┌─ Recorded information
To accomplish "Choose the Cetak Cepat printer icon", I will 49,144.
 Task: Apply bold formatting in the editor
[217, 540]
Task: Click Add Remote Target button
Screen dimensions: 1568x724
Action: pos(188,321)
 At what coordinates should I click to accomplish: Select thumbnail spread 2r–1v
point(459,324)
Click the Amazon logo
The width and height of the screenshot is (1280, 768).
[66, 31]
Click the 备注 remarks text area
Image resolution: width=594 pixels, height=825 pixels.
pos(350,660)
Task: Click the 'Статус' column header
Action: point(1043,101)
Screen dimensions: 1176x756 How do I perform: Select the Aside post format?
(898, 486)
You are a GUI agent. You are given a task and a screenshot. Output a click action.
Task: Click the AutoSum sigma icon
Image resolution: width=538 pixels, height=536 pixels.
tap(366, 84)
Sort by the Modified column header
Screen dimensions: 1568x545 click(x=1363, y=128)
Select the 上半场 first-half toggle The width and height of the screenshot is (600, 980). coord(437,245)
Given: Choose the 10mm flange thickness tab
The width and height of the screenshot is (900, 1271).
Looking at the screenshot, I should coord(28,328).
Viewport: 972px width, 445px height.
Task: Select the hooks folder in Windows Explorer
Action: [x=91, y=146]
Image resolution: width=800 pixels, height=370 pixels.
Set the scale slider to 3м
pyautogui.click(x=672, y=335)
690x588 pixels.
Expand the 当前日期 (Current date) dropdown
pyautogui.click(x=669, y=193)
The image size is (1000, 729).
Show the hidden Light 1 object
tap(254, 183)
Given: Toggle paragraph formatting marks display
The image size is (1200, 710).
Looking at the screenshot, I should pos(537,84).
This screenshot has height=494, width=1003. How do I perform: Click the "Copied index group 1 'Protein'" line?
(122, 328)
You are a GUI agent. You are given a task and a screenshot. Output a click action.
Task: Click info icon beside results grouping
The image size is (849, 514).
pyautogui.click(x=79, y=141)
└─
Task instructions »
What you give back must match the material exactly, beginning with its first line and ending with the line holding "Image resolution: width=800".

Response »
To accomplish "Choose the Cetak Cepat printer icon", I will 49,144.
 Task: Apply bold formatting in the editor
[217, 540]
Task: Click Add Remote Target button
Screen dimensions: 1568x724
Action: pos(188,321)
 At what coordinates should I click to accomplish: Select thumbnail spread 2r–1v
point(459,324)
Click the Amazon logo
The width and height of the screenshot is (1280, 768).
[66, 31]
Click the 备注 remarks text area
Image resolution: width=594 pixels, height=825 pixels.
pos(350,660)
Task: Click the 'Статус' column header
Action: point(1043,101)
Screen dimensions: 1176x756 How do I perform: Select the Aside post format?
(898, 486)
You are a GUI agent. You are given a task and a screenshot. Output a click action.
Task: Click the AutoSum sigma icon
Image resolution: width=538 pixels, height=536 pixels.
tap(366, 84)
Sort by the Modified column header
Screen dimensions: 1568x545 click(x=1363, y=128)
Select the 上半场 first-half toggle The width and height of the screenshot is (600, 980). coord(437,245)
Given: Choose the 10mm flange thickness tab
The width and height of the screenshot is (900, 1271).
Looking at the screenshot, I should coord(28,328).
Viewport: 972px width, 445px height.
Task: Select the hooks folder in Windows Explorer
Action: [x=91, y=146]
Image resolution: width=800 pixels, height=370 pixels.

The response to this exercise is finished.